Time and temperature dependent correlation functions of the 1D impenetrable electron gas

TL;DR

This paper analyzes the long-time, large-distance behavior of correlation functions in a 1D impenetrable electron gas at finite temperatures, deriving explicit asymptotic formulas that describe their decay and power-law behavior.

Contribution

It introduces determinant representations and Riemann-Hilbert problem techniques to obtain universal asymptotic formulas for correlation functions at all finite temperatures.

Findings

Correlation functions exhibit power-law and exponential decay.

Explicit asymptotic formulas valid at all finite temperatures.

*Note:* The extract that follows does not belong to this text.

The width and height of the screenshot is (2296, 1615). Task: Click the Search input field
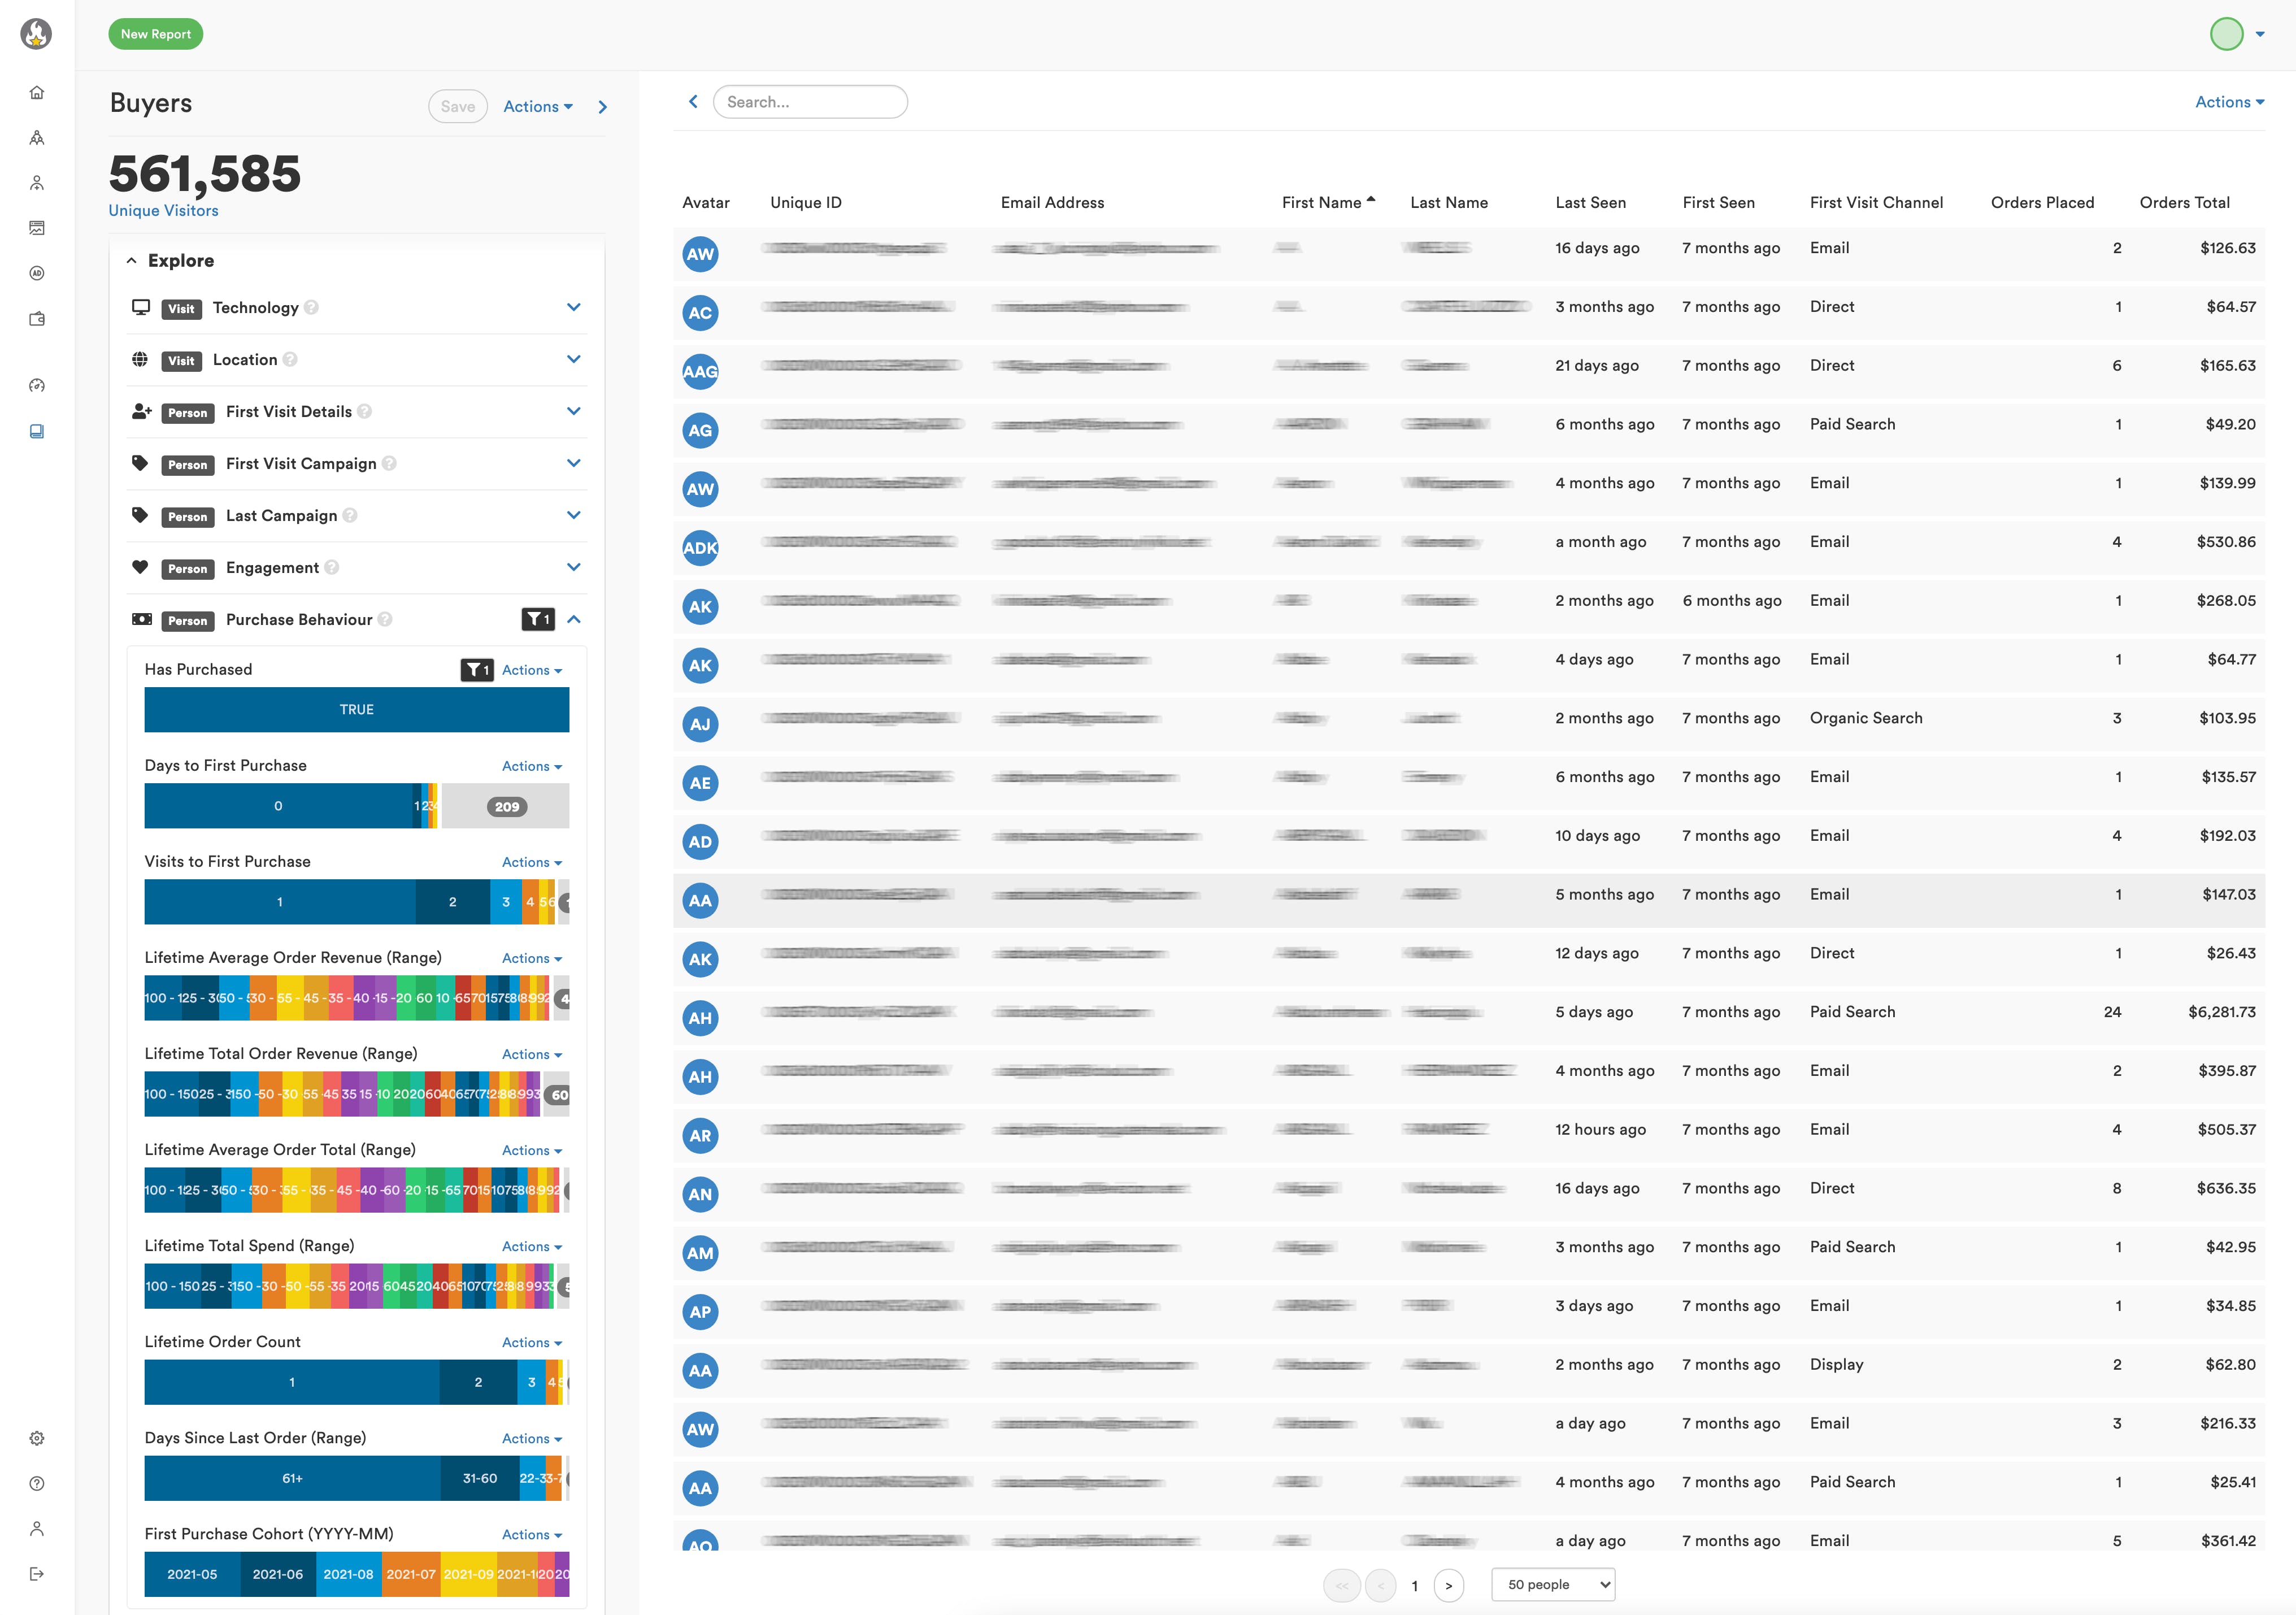[x=810, y=102]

Behavior depends on temperature, magnetic field, and chemical potential.

Abstract

We consider the one-dimensional delta-interacting electron gas in the case of infinite repulsion. We use determinant representations to study the long time, large distance asymptotics of correlation functions of local fields in the gas phase. We derive differential equations which drive the correlation functions. Using a related Riemann-Hilbert problem we obtain formulae for the asymptotics of the correlation functions, which are valid at all finite temperatures. At low temperatures these formulae lead to explicit asymptotic expressions for the correlation functions, which describe power law behavior and exponential decay as functions of temperature, magnetic field and chemical potential.